Today’s New York Times (Sunday, March 18, 2007) has a fascinating front-page article by Amy Harmon, titled: “Facing Life With a Lethal Gene“. It describes the dilemma of a young woman whose family history is positive for Huntington disease—a devastating genetic disorder that affects the patient’s ability to walk, talk, swallow, and eventually causes loss of cognitive faculties. The nature of her dilemma: Should she undergo genetic testing to find out if she carries this awful gene?
The genetic basis of Huntington’s disease
The gene involved in Huntington Disease is called the HD gene. The wild-type (normal) gene includes a stretch of the trinucleotide CAG (cytosine, adenine, guanine) repeats of between 6 and 36. If the number of repeats exceeds 40, Huntington disease ensues. CAG is the genetic code for the amino acid glutamine, and this kind of CAG repeat of glutamine (whose letter symbol is Q) actually occurs in several other genes, and the proteins they code for. The interesting thing is that increase in Q repeats occurs in many of the genes that contain the poly CAG sequence, causing diseases that are grouped together as polyQ diseases.
When the increased number of CAG occurs in the mother, the number of repeats tends to stay the same in the offspring. But if the disease is inherited from the paternal line, the number tends to increase with every successive generation. This is called Q expansion, and the larger the number of repeats, the earlier the disease shows up, and the more severe it is. Thus, in general, the disease manifests itself in the 30’s to 40’s, but with a large number of repeats, it can declare itself in the 20’s or even in early childhood.
To add insult to injury, the mutation is autosomal dominant, meaning that both males and females are affected equally—and that all that is needed to exhibit the disease is inheritance of only one gene, either from the father or the mother. Thus, if either parent has the disease, the chances are 50% that any one of the offspring will inherit it. If the first generation of offspring escapes the disease, the following generation has a 25% chance of inheritance, and so on.
How could evolution “tolerate” this mutation?
The disease was described only at the end of the 19th century by a physician in Ohio called George Huntington, who wrote the paper when he was one year out of medical school (!).

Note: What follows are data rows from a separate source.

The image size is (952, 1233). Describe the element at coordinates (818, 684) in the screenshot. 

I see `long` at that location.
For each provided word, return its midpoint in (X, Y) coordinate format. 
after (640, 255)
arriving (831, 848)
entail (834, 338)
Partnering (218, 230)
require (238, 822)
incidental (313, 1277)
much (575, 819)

As I mentioned before, the disease strikes mostly in the 30’s and 40’s. By then, most people already have their first or second child—completely unaware of the deadly gene they are carrying. Furthermore, for unknown reasons, some of the patients actually don’t show the full spectrum of physical manifestations, but do manifest the psychological ones: loss of facial recognition, aggressive behavior, loss of executive functions (cognitive flexibility, abstract thinking, initiation of appropriate actions and inhibition of inappropriate ones, planning). Many other psychiatric diseases manifest a similar behavioral pattern, making the specific diagnosis of Huntington’s disease very difficult in these people.

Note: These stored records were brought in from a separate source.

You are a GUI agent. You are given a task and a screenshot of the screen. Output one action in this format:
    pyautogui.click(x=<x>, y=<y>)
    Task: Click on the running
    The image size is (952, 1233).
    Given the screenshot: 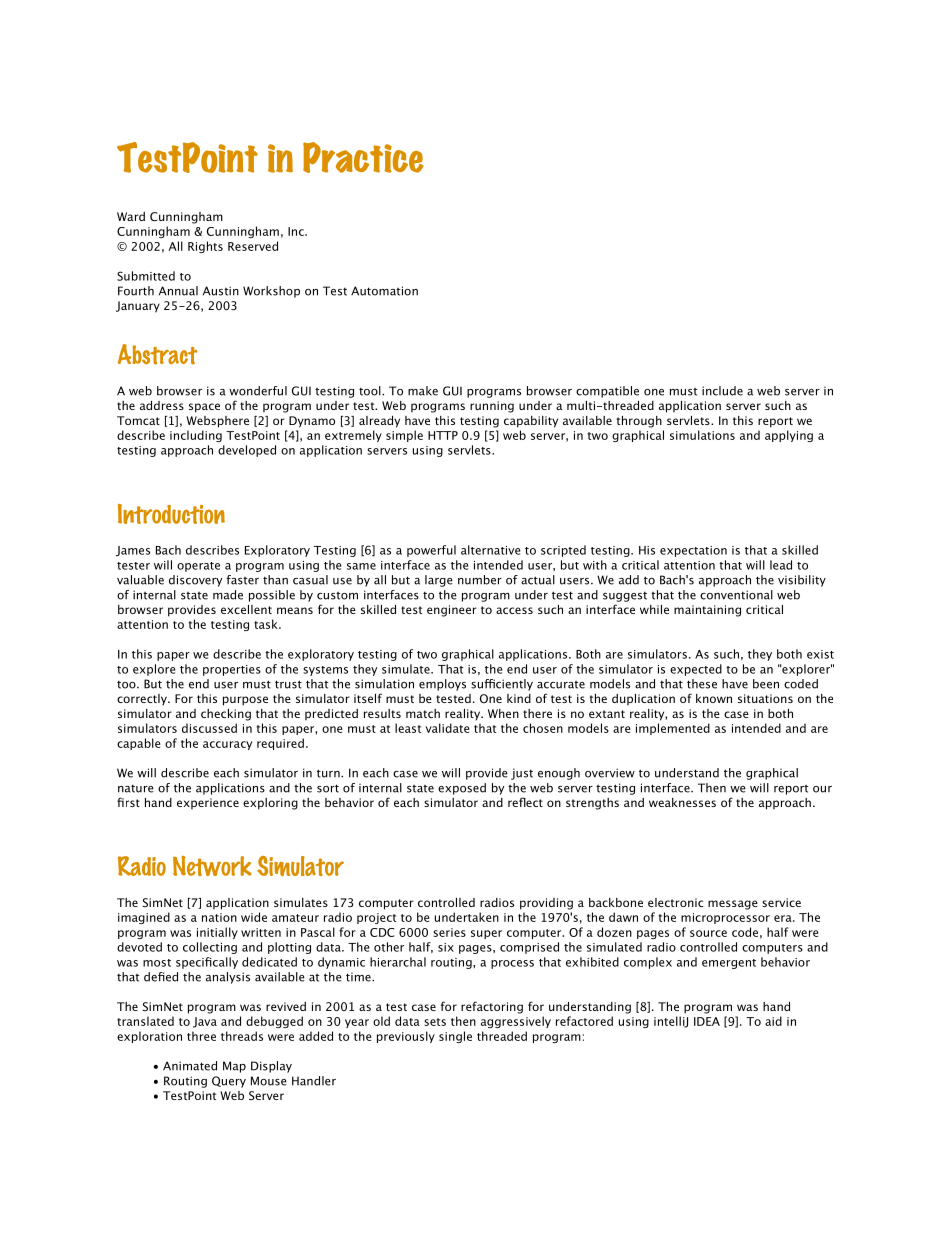 What is the action you would take?
    pyautogui.click(x=492, y=407)
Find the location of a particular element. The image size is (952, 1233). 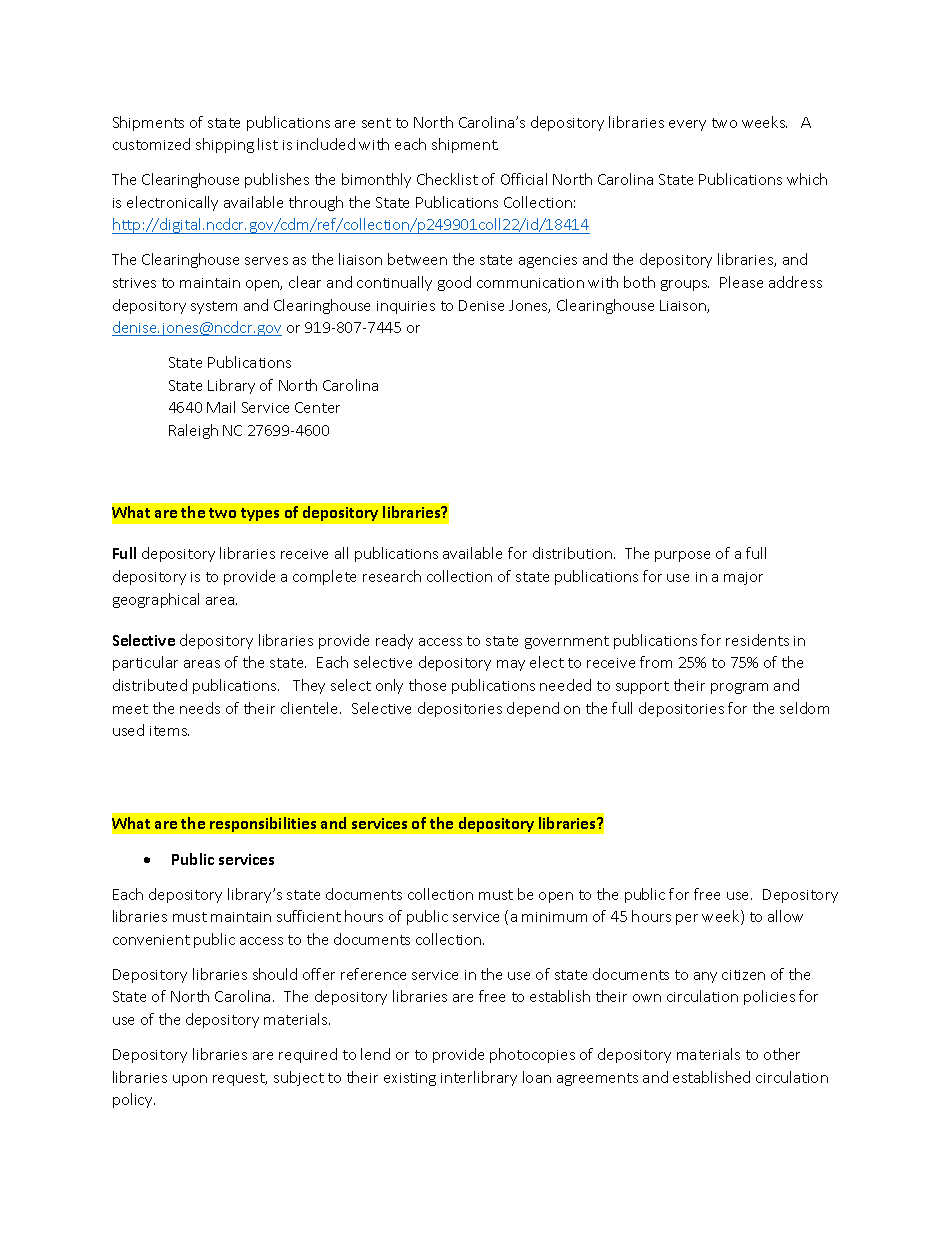

every is located at coordinates (687, 125).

Fortunately, there is a genetic test
And it isn’t very expensive—a few hundred dollars.
Fortunately, you might ask? What about all the psychological and ethical issues such a diagnosis raises? Let’s consider a few of them.
- You get a positive test—what now? Do you just curl up and wait for the first symptoms to strike? Do you get married? Tell your spouse? Have children? Almost invariably people, who receive the diagnosis, go through the stages of denial, rage, and depression. Some “graduate” to acceptance and go about living their lives; others are just stuck in the rage and depression stage.

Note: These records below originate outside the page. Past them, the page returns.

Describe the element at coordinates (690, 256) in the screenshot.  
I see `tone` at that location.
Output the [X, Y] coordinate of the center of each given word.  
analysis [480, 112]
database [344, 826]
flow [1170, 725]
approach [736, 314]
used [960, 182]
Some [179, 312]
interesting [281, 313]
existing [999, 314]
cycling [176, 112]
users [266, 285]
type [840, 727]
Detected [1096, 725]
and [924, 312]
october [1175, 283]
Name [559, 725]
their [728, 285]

- Many people don’t want to know for either fatalistic reasons (“if I have it, I’ll know soon enough” or “if this is the will of God, so be it”) or for more practical reasons, like insurability. Our healthcare system (if you can call it that) is designed to care for the well and worried well. But if you are really sick, or you carry the genes for a heritable disease, you and your family are a poor risk, and every insurance company will try to unearth some kind of clause to drop you at the first opportunity.
The bottom line
What about your family members who are undiagnosed? By receiving your own diagnosis, you are basically telling your parents that one of them is going to get the disease, and your siblings have a 50% chance of getting it as well. Such situations cause much strife, with families falling apart under this incredibly emotional and practical stress.
What to do?
Plato, quoting Socrates, famously said that “the unexamined life is not worth living”. In those days, the meaning was philosophical: Life without introspection, without honest examination of one’s values, without asking the “what” and the “why” of our lives on earth, such a life is mere existence, is vacuous, and is worthless. But the age of DNA has given “examined life” a wholly new and unexpected meaning. The examination is no longer solely on the philosophical level, it is also on the level of what makes us what and who we are. Is the wildly gesturing, drooling, incoherently grunting, the same person we identify today as “I”? What are we going to do about it?
These are tough questions that are left to each individual to grapple with.
So what happened to the young woman featured in the NYT article? You should go and read it; it’s worth it. But if you can’t wait, here is the story. She went ahead and took the test. She was positive. And after going through anger and depression, she arrived at the acceptance stage, immersed herself in preparing physically and psychologically for the inevitable, and plunged into work supporting research into this dread disease.
Hooray for the indomitable human spirit! Eventually, it will prevail.